Tuesday, September 25, 2012

Having a Healthy Abundance Mentality

"When you recognize that competition is often counter-productive and quit trying to gain something at someone else’s expense, you step by step fall into an abundance mentality."

Brilliant. This is the essence of what HoneyFern is striving for in a business model and as a school. We are really about getting better than ourselves, not anyone else.

But back to the beginning.

This article discusses the "healthy abundance" mentality, the exact opposite of the "scarcity" mentality so prevalent in our society and most obviously in our schools.

I described it this way several years prior to leaving public school: public schools are one big pie. When another school/teacher/student/district has something good happen, it makes their slice of the pie bigger and everyone else's smaller. This is why teachers don't collaborate, standardized testing is prevalent and districts have such a hard time working together. There is the belief that there is only so much pie to go around.

This belief is, of course, absurd.

There is exactly as much material in the world today as there was 100 years ago (see the Law of Conservation of Matter if you are doubtful); perhaps the material is in different form, but it is there. Do we need to be more creative to access it? Perhaps. Do we need to imagine things differently? Probably.

**Information supplied:**
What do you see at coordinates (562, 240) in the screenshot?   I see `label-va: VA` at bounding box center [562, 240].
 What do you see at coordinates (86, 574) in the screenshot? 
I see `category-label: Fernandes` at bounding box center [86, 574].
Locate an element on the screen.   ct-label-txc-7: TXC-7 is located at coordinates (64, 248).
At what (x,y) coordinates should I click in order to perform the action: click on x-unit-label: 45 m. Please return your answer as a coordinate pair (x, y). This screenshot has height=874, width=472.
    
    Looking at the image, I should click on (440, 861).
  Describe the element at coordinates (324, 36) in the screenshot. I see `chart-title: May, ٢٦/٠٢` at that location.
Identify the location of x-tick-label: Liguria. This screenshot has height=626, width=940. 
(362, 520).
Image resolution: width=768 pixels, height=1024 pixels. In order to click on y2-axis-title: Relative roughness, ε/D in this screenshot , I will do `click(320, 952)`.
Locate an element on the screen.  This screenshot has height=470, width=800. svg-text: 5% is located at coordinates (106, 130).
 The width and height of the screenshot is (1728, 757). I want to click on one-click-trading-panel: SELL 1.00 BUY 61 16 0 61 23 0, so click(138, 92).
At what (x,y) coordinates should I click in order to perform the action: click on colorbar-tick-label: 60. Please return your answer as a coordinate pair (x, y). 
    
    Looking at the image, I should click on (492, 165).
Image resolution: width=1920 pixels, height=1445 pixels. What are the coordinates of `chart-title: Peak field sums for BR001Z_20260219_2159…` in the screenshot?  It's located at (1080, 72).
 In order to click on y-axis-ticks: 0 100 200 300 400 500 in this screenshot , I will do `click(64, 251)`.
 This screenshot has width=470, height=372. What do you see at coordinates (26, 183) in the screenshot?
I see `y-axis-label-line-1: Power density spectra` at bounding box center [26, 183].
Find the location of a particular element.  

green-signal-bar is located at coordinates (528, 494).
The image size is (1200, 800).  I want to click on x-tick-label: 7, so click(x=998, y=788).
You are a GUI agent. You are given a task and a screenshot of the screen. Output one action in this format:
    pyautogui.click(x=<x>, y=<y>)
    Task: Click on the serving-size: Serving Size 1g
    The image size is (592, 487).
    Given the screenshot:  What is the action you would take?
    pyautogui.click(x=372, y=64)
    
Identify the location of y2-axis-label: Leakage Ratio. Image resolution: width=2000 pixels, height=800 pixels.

**Explore the material:**
A) From the blog post on abundance mentality, list every consequence the author attributes to the one-big-pie view of public schools.
B) Pick up the blog post on abundance mentality after its last sentence and keep writing it.
The records have no connection to the blog post above.

**Answers to this exercise:**
A)
- Teachers don't collaborate.
- Standardized testing is prevalent.
- Districts have such a hard time working together.

B)
When I started HoneyFern I was fleeing from public school, and many of my initial blogs were tinged with bitterness. I kept writing about how awful public school is and it was not helping me transition. Don't get me wrong; I still believe public schools are a sinking ship, and there is tons of evidence that supports me. The difference, though, is that now I am focused on how fabulous HoneyFern is; this includes supporting parents who are making progressive choices for their kids, even if they are not coming to HF (like counseling and referrals for different like-minded programs in their area, or for kids who are younger). I get emails weekly from parents and teachers who want to start a school like HoneyFern in their state, and I am developing materials for those people to get started.

There is so much that opens up when you drop the mentality of scarcity and embrace abundance. It is never to late to try.